▸ EXERCISE PROMPT:
Only certain lines below are wanted: those starting at the line containing "822x548 pixels." and ending at the line containing "Switch Dedicated plan to Standard tier", both included, each retyped exactly.

___ RECORDS TO PROCESS ___

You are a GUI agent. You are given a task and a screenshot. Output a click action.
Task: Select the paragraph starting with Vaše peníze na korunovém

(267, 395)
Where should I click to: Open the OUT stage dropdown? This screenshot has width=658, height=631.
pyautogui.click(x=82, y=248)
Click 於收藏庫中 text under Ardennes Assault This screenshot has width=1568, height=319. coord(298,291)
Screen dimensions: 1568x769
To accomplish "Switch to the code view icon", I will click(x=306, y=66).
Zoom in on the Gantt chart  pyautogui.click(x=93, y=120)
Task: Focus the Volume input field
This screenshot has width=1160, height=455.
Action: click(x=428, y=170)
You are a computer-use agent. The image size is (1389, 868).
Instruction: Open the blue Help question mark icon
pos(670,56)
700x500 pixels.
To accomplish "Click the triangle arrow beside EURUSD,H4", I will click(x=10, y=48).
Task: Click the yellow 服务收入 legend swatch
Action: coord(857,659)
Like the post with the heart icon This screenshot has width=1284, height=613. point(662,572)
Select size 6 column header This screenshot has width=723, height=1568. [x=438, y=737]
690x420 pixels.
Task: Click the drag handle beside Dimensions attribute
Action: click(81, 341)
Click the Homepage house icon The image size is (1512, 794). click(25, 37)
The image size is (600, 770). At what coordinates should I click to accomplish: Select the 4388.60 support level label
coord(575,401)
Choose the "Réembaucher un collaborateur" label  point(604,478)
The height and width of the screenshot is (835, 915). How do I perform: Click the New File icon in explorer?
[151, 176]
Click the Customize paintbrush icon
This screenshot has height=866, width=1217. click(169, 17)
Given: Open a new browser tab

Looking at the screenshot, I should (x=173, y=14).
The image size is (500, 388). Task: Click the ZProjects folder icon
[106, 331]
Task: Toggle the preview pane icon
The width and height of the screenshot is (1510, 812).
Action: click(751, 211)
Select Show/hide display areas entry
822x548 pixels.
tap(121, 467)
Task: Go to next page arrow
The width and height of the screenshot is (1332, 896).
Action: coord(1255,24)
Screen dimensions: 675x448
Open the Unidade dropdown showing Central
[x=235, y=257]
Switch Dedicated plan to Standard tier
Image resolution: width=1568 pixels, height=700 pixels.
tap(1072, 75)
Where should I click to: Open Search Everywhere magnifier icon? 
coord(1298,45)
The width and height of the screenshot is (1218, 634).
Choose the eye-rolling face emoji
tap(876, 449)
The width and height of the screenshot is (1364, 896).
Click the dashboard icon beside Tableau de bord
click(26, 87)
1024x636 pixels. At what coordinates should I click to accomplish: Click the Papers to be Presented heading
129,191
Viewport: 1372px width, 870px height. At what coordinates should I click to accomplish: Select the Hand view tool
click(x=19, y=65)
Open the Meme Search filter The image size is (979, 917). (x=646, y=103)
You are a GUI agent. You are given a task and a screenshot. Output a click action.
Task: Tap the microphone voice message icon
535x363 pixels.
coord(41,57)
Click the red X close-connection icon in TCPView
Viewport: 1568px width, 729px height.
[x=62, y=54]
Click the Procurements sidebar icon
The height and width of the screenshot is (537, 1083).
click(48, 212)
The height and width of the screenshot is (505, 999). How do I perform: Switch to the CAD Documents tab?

___

▸ EXERCISE SOLUTION:
822x548 pixels.
tap(121, 467)
Task: Go to next page arrow
The width and height of the screenshot is (1332, 896).
Action: coord(1255,24)
Screen dimensions: 675x448
Open the Unidade dropdown showing Central
[x=235, y=257]
Switch Dedicated plan to Standard tier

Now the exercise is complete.